Private banks, argue Lever and Huhne, are the wrong institutions to dominate development finance: "Today's crisis stems above all from the decision to push private finance into fulfilling public purposes for which it was profoundly ill suited." Although the current crisis is seen as a crisis of debt repayment, that view misses the point, say Lever and Huhne. "The question is not merely how to give the banks' balance sheets some semblance of financial rectitude but also how to ensure new money flows to the third world."
In a concluding chapter, titled "Towards Reform," the authors, with Wachtel, urge "re-regulation" of private international banking, as well as new long-term, guaranteed, low-interest development credits. Not addressed is the question of loan supervision -- how to assure that Third World loans bear fruit. On that score, Lever and Huhne are all too eloquent in documenting how the Third World loans of the easy money era leaked back into Swiss or American private bank accounts, but less persuasive in explaining how the next round of Third World development finance will be different.

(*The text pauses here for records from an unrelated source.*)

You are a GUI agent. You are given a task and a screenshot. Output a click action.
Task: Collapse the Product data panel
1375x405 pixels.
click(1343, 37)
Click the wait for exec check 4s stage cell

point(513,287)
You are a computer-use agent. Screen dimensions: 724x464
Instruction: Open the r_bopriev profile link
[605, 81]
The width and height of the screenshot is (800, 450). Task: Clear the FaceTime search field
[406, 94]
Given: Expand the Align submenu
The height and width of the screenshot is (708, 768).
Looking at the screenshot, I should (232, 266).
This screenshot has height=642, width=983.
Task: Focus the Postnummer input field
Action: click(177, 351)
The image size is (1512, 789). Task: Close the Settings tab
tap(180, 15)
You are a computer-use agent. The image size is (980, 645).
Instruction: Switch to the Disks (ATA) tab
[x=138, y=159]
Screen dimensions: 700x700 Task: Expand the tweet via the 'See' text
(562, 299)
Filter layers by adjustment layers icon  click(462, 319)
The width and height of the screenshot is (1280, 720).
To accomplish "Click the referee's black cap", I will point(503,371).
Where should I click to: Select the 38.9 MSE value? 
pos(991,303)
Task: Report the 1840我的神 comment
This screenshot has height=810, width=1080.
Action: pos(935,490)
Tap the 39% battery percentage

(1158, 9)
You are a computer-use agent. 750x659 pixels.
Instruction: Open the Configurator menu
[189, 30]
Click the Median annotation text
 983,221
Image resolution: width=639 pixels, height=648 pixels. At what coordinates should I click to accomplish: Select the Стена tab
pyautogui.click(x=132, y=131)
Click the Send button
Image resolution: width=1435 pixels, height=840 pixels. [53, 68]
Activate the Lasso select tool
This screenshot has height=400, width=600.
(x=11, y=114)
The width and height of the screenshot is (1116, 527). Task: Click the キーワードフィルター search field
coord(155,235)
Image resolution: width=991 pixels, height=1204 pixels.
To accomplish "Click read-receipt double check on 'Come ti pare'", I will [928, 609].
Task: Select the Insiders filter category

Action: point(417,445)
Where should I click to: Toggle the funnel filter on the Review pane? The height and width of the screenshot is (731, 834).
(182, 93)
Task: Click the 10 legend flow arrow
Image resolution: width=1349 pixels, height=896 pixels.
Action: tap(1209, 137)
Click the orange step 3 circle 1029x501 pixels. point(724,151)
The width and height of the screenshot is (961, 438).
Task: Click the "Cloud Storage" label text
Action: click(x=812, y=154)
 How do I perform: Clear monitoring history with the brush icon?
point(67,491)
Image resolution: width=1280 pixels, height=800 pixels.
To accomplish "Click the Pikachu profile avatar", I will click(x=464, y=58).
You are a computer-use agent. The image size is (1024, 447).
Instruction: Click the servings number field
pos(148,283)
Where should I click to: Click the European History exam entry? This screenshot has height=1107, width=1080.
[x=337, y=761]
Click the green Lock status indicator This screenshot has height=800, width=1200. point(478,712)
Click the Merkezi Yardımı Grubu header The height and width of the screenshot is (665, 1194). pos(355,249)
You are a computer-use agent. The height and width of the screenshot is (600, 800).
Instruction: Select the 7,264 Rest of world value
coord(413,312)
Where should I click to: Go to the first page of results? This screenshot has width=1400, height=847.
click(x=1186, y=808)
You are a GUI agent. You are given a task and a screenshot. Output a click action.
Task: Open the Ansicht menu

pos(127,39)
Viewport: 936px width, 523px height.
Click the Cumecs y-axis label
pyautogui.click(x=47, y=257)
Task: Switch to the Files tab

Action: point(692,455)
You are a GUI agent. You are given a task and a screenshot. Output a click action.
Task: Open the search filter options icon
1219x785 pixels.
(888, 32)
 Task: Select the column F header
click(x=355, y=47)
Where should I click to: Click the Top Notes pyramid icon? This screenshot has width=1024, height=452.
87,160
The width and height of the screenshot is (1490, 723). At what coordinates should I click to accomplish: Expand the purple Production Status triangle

Both books are important antidotes to the claims that the only necessary remedy is more private financial activity and more deregulation. As the recent activity of Treasury Secretary James Baker suggests, the pendulum has already begun to swing back from ultra laissez faire to institution building. It is encouraging to see first-class intellectual work again making the case for financial stability and public statecraft, of the sort that served the postwar era so well.
Robert Kuttner, economics correspondent of The New Republic, is the author of "The Economic Illusion: False Choices Between Prosperity and Social Justice."